Objective:
To describe a case of anti-NMDAr encephalitis presenting 6 months following HSV encephalitis in a pregnant patient.
Background:
Anti-NMDAr encephalitis, the most common autoimmune encephalitis, is associated with epilepsy and neuropsychiatric symptoms, and can be seen after HSVE. Per literature review, a certain subset of HSVE patients later develop anti-NMDAr encephalitis, often within 2 months of onset of HSV infection.
Results:
30 yo F presented at 39 weeks gestation with headache, fever, disorientation, and speech disturbances in October 2021. She was diagnosed with HSV-1 encephalitis based on positive HSV1 PCR in CSF and brain MRI findings. vEEG demonstrated focal non-convulsive status epilepticus originating from the left temporal lobe. Patient underwent labor induction, received 21 days of IV acyclovir, and discharged upon improvement on levetiracetam and phenytoin. She re-presented in March 2022 with new-onset severe paranoia, mood lability, and insomnia. CSF was positive for NMDAr antibodies. Patient was admitted to the hospital in April for treatment of NMDA encephalitis. She became disoriented and combative. Patient underwent 5 sessions of PLEX and 5 days of intravenous methylprednisolone. Patient discharged on prednisone taper and lacosamide for seizure control.
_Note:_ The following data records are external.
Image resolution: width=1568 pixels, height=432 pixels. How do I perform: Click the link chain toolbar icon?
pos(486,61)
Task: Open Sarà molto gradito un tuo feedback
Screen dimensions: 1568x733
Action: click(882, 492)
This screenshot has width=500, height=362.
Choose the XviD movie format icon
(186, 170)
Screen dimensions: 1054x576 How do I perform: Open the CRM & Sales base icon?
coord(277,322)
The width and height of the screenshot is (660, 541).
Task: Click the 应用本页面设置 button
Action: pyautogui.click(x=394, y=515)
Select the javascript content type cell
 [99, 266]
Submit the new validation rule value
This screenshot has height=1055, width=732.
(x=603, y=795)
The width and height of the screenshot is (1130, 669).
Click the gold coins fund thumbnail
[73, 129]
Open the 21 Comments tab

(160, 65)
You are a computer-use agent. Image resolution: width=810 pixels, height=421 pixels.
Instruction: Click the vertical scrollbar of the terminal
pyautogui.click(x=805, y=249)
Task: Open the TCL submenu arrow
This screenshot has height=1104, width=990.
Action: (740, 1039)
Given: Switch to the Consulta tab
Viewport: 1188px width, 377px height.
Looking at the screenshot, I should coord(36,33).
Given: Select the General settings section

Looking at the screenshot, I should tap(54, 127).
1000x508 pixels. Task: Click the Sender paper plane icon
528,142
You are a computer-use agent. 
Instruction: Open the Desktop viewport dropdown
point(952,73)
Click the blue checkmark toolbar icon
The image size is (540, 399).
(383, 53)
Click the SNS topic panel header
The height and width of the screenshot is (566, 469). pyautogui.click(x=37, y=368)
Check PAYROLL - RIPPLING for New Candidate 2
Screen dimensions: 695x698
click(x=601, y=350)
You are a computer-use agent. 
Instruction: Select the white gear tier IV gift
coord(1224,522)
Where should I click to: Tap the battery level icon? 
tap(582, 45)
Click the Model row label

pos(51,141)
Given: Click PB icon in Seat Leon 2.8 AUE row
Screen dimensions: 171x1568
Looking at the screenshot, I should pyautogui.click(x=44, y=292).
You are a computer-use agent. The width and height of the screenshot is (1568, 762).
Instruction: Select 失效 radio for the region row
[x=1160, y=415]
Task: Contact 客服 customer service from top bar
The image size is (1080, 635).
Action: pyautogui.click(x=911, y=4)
Patient achieved only moderate improvement of memory and speech issues, receiving monthly IVIG, forgoing rituximab given risks of HSVE recurrence.
Conclusions:
This case highlights the importance of suspecting anti-NMDAr encephalitis in patients with previous HSVE and the value of close follow-up of a patient in neuroimmunology. Although post-infectious anti-NMDAr encephalitis typically presents within a few weeks following HSVE, delayed presentation is still a possibility and must be considered. Furthermore, HSV infection may trigger in these patients a persistent autoimmune activation, as opposed to classic anti-NMDAr encephalitis which is more often monophasic. Treatment of these patients is challenged by the need to weigh the therapeutic benefits of rituximab with potential risks of HSV reactivation secondary to immunosuppression.